§ **LIST OF TASKS**
- 1) Please reproduce the post from "I don’t know" to "I feel trapped.", inclusive, switching "father" to "mother".
- 2) Answer these questions on the post:
(a) What does the writer keep telling the girlfriend that Facebook is?
(b) How old does the writer say they are?
(c) How many comments does the post show?
***** PAGE EXCERPT
I was sitting on the couch today. I had just had a really emotional argument with my pregnant girlfriend. She left; crying. I sat there with the intentions of grabbing my rifle and doing the deed.
I don’t know why I didn’t. I didn’t have any revelations, and there was no divine intervention; I just didn’t do it.
I don’t care about anything except changing the way I feel. I almost can’t sit still anymore because the pain is too great. I feel like I am not supposed to be here, in this situation.
I don’t care about anyone.
I try, but I can’t find any compassion.
I told my father that my girlfriend was pregnant yesterday. His reaction was similar to what I had imagined.
I don’t want to be in this relationship. I feel like I want someone different. I have nothing in common with this girl, and now I feel trapped.
I need someone that I can connect with. I don’t give a fuck about who is winning American Idol, or what’s news on Facebook.
Fuck Facebook. I keep telling my girlfriend that Facebook is the new singles bar of the 21st century, but she denies that. Not that I would care if she met someone. My gripe is about the usage, and how peoples’ whole lives exist on pages located on a remote server somewhere.
Fuck me, fuck them, fuck everybody. I need a drink.
I’ll just continue to recite my daily mantra: I hate my life, I hate myself, and it’s all my fucking fault.
25 yrs old looking 26 in the face.
13 comments
“I feel like I am not supposed to be here, in this situation.”
**********
***** GIVEN INFORMATION
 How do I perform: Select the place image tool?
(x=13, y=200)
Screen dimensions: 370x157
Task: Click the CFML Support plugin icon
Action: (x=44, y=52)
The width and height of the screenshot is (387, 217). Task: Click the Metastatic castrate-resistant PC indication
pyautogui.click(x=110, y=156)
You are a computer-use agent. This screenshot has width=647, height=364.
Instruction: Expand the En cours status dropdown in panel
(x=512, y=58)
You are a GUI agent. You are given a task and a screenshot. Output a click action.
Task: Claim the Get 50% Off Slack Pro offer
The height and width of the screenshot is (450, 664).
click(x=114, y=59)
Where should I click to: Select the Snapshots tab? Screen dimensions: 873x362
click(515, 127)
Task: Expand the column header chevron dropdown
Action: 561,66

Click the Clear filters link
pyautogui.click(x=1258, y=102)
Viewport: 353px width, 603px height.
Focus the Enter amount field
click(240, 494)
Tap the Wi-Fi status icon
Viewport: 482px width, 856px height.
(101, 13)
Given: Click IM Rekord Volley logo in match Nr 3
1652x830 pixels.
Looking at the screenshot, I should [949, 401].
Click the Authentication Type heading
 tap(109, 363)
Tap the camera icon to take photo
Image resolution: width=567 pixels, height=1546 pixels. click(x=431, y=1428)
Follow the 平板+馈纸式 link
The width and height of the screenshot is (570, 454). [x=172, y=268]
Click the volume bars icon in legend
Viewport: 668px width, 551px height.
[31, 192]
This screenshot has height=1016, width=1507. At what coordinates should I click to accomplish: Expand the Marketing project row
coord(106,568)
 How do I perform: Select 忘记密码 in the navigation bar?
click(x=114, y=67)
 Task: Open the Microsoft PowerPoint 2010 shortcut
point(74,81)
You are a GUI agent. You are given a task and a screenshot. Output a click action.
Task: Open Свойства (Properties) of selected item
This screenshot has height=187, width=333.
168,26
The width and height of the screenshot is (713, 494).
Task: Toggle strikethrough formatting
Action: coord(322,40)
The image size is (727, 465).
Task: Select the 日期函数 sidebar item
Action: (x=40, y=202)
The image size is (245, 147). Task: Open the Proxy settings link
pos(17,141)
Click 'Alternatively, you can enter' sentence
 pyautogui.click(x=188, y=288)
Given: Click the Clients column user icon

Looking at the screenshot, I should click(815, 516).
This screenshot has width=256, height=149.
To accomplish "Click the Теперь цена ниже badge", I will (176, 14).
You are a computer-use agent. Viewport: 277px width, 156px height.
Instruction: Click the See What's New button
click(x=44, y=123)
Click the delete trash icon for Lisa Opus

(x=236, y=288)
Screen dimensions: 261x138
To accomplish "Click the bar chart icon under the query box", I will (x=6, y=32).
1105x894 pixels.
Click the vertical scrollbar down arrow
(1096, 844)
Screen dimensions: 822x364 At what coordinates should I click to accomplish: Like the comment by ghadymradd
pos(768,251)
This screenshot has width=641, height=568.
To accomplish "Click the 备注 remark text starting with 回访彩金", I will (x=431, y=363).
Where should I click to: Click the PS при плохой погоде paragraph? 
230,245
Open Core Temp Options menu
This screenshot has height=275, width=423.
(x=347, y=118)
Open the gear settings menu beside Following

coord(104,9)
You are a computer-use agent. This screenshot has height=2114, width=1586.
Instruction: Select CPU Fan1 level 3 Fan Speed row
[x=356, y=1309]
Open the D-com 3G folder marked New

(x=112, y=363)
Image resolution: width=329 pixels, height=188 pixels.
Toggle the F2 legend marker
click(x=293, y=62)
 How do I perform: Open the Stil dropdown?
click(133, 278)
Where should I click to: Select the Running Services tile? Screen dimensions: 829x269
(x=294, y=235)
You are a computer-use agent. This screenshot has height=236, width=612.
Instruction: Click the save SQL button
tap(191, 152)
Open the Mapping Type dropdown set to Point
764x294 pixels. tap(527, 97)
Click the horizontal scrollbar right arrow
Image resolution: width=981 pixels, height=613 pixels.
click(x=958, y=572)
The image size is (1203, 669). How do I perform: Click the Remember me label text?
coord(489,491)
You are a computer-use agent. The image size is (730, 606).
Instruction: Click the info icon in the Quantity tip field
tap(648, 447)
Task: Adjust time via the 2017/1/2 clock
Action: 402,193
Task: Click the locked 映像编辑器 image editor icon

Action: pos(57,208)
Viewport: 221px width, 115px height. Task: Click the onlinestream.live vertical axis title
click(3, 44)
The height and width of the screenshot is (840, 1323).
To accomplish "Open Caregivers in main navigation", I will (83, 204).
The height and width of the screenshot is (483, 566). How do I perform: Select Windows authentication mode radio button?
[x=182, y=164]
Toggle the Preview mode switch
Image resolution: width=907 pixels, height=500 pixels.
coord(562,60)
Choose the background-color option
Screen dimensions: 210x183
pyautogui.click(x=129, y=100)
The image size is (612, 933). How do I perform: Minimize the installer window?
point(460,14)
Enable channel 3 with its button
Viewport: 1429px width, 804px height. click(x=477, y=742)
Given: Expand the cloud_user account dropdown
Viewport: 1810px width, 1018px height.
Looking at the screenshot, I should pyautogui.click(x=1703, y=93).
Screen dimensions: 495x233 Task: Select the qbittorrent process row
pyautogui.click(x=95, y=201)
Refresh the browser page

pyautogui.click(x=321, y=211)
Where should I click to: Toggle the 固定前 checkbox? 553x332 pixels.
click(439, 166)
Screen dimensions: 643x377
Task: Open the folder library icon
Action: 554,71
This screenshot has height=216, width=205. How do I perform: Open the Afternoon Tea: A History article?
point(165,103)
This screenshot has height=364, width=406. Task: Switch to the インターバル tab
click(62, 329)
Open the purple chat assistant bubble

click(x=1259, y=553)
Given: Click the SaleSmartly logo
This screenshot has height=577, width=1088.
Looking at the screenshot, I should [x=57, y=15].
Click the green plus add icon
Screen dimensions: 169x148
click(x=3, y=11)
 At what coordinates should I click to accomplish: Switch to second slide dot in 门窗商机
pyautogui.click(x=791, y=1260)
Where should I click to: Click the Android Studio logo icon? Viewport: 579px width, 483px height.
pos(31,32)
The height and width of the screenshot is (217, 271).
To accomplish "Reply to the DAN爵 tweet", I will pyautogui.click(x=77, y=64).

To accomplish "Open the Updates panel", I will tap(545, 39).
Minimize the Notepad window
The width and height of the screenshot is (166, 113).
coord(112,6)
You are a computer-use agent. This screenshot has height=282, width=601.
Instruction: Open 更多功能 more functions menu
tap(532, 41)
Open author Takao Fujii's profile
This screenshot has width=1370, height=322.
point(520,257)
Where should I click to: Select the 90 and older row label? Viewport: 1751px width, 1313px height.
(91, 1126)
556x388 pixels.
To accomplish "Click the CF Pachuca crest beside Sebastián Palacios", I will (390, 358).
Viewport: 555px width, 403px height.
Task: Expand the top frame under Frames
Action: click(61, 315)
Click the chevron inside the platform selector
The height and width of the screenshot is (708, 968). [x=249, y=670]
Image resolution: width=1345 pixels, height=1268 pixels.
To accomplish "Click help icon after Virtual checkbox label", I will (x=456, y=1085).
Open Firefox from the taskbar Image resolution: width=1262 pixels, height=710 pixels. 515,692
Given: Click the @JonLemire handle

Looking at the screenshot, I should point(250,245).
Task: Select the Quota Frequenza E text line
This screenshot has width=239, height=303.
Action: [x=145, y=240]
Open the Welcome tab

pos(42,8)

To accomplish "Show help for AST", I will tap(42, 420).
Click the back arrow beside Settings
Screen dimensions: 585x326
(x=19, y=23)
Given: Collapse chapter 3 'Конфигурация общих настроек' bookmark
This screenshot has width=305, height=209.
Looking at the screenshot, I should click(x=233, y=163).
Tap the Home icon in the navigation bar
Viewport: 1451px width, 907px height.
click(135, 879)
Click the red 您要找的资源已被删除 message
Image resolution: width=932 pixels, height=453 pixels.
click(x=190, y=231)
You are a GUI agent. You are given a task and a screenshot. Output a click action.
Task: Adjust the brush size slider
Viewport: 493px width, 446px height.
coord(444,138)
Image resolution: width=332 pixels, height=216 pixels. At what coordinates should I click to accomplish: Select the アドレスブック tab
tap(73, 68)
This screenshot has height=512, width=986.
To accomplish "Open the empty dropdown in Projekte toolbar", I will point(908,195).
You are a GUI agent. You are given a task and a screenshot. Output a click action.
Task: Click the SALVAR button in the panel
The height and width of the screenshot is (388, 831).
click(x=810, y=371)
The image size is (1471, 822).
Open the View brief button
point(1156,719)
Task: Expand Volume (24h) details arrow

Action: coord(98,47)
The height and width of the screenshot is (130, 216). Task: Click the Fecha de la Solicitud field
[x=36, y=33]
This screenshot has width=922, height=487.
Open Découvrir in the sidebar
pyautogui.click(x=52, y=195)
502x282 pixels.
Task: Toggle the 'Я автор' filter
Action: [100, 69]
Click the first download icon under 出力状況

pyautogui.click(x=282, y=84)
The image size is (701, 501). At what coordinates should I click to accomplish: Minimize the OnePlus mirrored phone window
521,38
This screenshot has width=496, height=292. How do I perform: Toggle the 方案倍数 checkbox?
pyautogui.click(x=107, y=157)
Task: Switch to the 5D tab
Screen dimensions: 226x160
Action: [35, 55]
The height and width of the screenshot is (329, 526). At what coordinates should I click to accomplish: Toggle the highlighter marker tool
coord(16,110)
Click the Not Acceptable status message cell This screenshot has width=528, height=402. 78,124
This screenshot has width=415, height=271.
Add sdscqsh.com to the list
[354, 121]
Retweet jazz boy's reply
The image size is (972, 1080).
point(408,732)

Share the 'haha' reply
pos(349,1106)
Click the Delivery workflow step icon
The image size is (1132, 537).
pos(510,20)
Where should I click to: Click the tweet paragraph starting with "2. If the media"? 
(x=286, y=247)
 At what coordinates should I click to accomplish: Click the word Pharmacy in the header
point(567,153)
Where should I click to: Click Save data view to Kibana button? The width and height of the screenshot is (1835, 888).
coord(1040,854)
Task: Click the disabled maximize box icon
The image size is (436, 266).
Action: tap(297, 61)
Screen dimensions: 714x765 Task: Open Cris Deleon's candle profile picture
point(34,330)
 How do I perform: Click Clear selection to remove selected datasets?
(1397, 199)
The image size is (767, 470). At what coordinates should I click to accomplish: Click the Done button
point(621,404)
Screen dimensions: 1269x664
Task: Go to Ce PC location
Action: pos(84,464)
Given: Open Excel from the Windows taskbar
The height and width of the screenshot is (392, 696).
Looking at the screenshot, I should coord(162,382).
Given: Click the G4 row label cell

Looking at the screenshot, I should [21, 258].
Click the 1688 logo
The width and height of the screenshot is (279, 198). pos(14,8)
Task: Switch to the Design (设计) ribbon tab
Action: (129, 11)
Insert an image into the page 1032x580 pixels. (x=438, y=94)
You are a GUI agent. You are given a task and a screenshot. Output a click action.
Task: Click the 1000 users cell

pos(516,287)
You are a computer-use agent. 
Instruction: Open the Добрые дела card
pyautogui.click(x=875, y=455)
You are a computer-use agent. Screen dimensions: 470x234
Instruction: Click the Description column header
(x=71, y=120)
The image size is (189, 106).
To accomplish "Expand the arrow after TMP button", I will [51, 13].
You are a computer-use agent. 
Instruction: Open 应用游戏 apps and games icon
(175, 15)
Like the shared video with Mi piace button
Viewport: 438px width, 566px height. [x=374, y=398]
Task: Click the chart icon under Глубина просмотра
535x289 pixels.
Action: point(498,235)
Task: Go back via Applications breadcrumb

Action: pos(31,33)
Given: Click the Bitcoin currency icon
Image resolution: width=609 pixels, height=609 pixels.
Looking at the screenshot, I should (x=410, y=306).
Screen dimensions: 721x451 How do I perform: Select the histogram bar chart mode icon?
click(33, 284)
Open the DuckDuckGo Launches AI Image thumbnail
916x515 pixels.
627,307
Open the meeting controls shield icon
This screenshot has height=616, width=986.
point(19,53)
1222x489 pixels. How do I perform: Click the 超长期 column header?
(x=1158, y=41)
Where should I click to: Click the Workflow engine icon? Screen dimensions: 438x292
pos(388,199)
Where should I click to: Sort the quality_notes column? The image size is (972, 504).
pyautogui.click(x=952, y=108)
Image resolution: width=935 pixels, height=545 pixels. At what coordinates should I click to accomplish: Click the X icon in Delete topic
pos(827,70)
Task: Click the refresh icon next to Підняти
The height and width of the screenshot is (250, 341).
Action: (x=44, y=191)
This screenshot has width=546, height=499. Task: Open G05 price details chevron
**********
§ **EXPECTED RESULTS**
- 1)
I don’t know why I didn’t. I didn’t have any revelations, and there was no divine intervention; I just didn’t do it.
I don’t care about anything except changing the way I feel. I almost can’t sit still anymore because the pain is too great. I feel like I am not supposed to be here, in this situation.
I don’t care about anyone.
I try, but I can’t find any compassion.
I told my mother that my girlfriend was pregnant yesterday. His reaction was similar to what I had imagined.
I don’t want to be in this relationship. I feel like I want someone different. I have nothing in common with this girl, and now I feel trapped.

- 2)
(a) The new singles bar of the 21st century.
(b) 25 years old.
(c) 13.